§ EXERCISE
Begin the copy at the line that contains "Given: Open the", end it at the last line of the entries below, keep every word exact, and include no pictures.

§ Dataset items
################

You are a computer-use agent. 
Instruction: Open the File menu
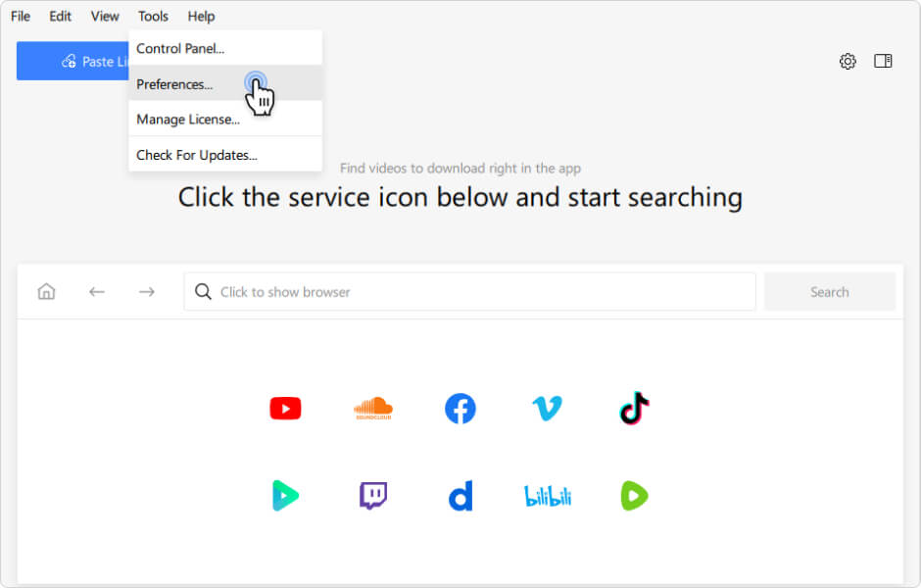21,16
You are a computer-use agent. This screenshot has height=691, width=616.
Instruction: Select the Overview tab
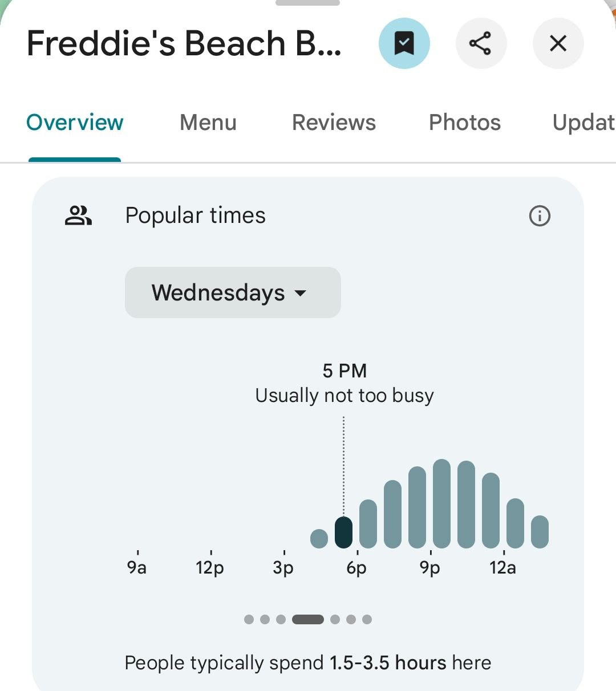(75, 123)
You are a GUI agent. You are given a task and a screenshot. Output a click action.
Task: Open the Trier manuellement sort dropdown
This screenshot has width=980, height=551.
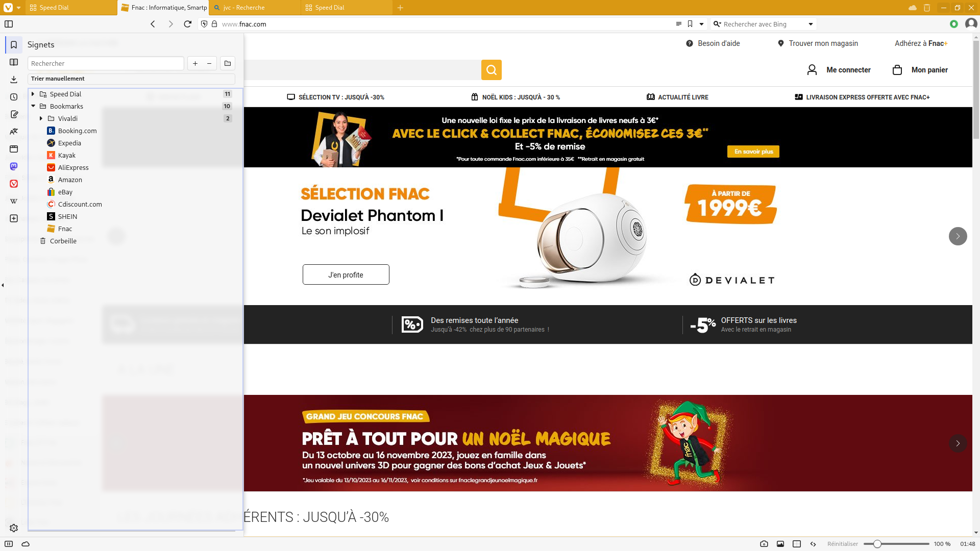click(x=131, y=79)
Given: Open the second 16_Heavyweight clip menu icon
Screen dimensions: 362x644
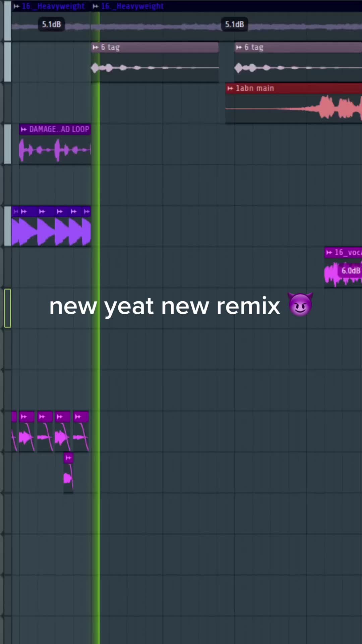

################

§ FINISHED TASK
Given: Open the second 16_Heavyweight clip menu icon
Screen dimensions: 362x644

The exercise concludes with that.